Despite the enormity of the challenge, Bingham concluded by saying she is optimistic.
“The religious community has such an important role,” she said. “We’re restoring a shared sense of purpose and sense of gratitude for our very existence.”
Isn’t it strange, Bingham asked, that people spend time preparing what to leave behind for their children and grandchildren: property, financial portfolios … but don’t think anything about leaving behind air, water, oil.
“Some people think that they will figure it out,” she said, “but many of us maintain, however, that we have this responsibility to future generations.
“I believe that we do care. If I thought we couldn’t do something or we didn’t care about the climate problems, I wouldn’t have dedicated my ministry and my life to this.”
All across the country, people are taking steps to curb energy use and reverse global warming. “They’re not waiting for the federal government,” Bingham said.
The faith community is now “a voice in the dialogue,” she said. Clergy are walking the halls of legislative buildings talking to lawmakers, she said, and their congregations are forming “green teams” to come up with ways to help save the environment.
“Doing the right thing is seldom the easiest choice,” she said, “but when it becomes apparent that it’s the only choice for people of conscience, we begin to heal and we will heal the environment.
“We are the caretakers of this planet, and therefore, stewardship of this planet and caring for each other is our greatest moral duty.”

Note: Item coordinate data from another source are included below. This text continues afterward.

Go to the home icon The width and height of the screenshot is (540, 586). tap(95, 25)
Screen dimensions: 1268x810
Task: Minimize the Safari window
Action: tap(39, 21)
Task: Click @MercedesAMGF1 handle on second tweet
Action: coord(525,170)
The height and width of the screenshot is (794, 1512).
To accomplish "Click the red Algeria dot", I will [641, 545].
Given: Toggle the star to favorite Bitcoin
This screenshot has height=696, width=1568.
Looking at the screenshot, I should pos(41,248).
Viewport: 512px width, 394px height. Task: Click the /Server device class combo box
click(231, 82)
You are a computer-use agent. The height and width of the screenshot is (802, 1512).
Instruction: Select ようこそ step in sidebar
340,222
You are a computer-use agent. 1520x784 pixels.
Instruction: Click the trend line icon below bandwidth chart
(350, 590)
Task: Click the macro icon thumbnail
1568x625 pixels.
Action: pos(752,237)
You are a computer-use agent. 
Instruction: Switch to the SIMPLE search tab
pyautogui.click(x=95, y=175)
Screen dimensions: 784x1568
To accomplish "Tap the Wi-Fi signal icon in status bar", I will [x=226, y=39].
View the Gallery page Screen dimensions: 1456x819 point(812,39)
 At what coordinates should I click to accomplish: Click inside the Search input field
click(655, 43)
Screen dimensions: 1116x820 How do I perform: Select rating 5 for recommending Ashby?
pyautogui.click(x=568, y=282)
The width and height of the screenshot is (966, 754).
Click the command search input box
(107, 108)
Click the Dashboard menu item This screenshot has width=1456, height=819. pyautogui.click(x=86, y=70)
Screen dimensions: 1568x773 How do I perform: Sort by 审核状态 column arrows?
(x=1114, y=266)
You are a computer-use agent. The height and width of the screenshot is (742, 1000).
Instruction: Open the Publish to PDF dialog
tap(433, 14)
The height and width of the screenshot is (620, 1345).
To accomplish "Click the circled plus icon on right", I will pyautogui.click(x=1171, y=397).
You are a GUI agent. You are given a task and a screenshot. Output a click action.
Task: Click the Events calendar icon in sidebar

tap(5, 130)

The single most important thing people can do, she said, “is to vote for leaders who will implement policies that will provide us with a sustainable future.
“We’re in a very different place now, and I’m not saying that all environmentalists are becoming believers or that all religious leaders are giving up their belief in divine causes, but I am saying that the religious response to global warming is a powerful movement in this country.
“We are on our way to saving this fragile island that we call home.”